Lecia: I think protesting is a-ok, but occupying a park/municipal area where they are admittedly creating a strain on the city to maintain facilities, clean up from people pissing in the street, and increase police attention doesn’t help.
me: You didn’t answer my question.  And I agree. Protesting sucks.  It is ineffective, a big strain, brings out the crazies, etc.
Lecia: I don’t know that I have an idea of a better way to do it, but how does shutting down the Port of Oakland help? Or potentially shutting down the Bay Bridge, resulting in a trickle down effect of keeping someone from being able to get to work/increasing commute time?
me: You’re right.  Protesting sucks, but for many it is the ONLY credible avenue to be heard, and that’s my point.
They can’t buy ads on TV, they can’t hire lobbyists, they don’t have a news network (Fox) on their side.
Lecia: I think they would be more effective if they were able to say via media or clear spokespeople some suggestions for improvement.
me: A really important reason that the Tea Party movement has been successful is because it is REALLY well funded. While the OWS crowd has no legit funding.
Lecia: You said there has been poor media coverage-there are a lot of people in the 99%, someone should be able to harness the media.

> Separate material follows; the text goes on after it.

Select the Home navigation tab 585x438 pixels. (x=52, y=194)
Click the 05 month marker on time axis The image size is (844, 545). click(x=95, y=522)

me: They can’t afford it. They don’t have corporate funding. Did you see my Tea Party note – 3 notes ago?  I cannot understate the importance of corporate funding in the Tea Party’s success.

A little while later…
Lecia: I hear what you are saying, but its like a game of telephone: with 5M people, the message is lost.
me: Yes, it is. You’re absolutely right.  But we have a corporate media system in this country where money talks.
Lecia: I don’t know if I agree.
me: If media is the standard of credibility and the best way to get the message out, its clearly skewed toward those who have good funding.
Lecia: Look at twitter, Wikipedia, blogging, there is a lot of independent success in nontraditional media.
me: Yes, those are free media, but they have a lot less of a broad-based audience and they lack credibility as well.
There is a gatekeeping effect of mainstream media, in that the mainstream media process of determining what gets airtime creates a sense of credibility for those things that to get it.
Lecia: So Dr. Media — what is the solution for a large group with no money to be heard?
me: Good question.   Protesting.
Protesting achieves a number of goals 1) it pisses people off, i.e., gets in their face.
Lecia: Ha. But what of the message?
me: 2) If its big enough, it can’t be ignored by media (which is what eventually happened on Wall Street).
You’re right.   The message gets lost in the crazies.
Media already has an inclination to cover the process and not the substance. When the process looks nuts, the substance really gets underplayed.
Lecia: The 99% needs a MLK or something.  Maybe the Kardashians are available.
me: They have Elizabeth Warren, hopefully she will get elected next fall.
She’s really good, I think.  She was Obama’s nominee for the Consumer Protection Agency.
Lecia: Elected for what?
me: Senate. Massachusetts, I think.
Would you mind if I published this chat in the Paw Print? I think it’s really interesting and covers a lot of issues that are confusing for a lot of people about the protesters, the issues, etc.
Lecia: Sure.   Will I get a pseudonym?
me: Do you want one?
Lecia: Only if its a really cool one.
me: What I’m asking is: do you request anonymity?
Lecia: Are you teaching any media studies classes this semester?
me: Of course I am. I teach media studies every term.
Lecia: What do you think?   Or better—what do [your students] think could be done better?
me: A lot could be done better, but it would require some fundamental changes to the way news is constructed and funded. The public media model used in Britain is really good and produces a lot of independent news and analysis. We barely have public media and its funding structure is truly [poor].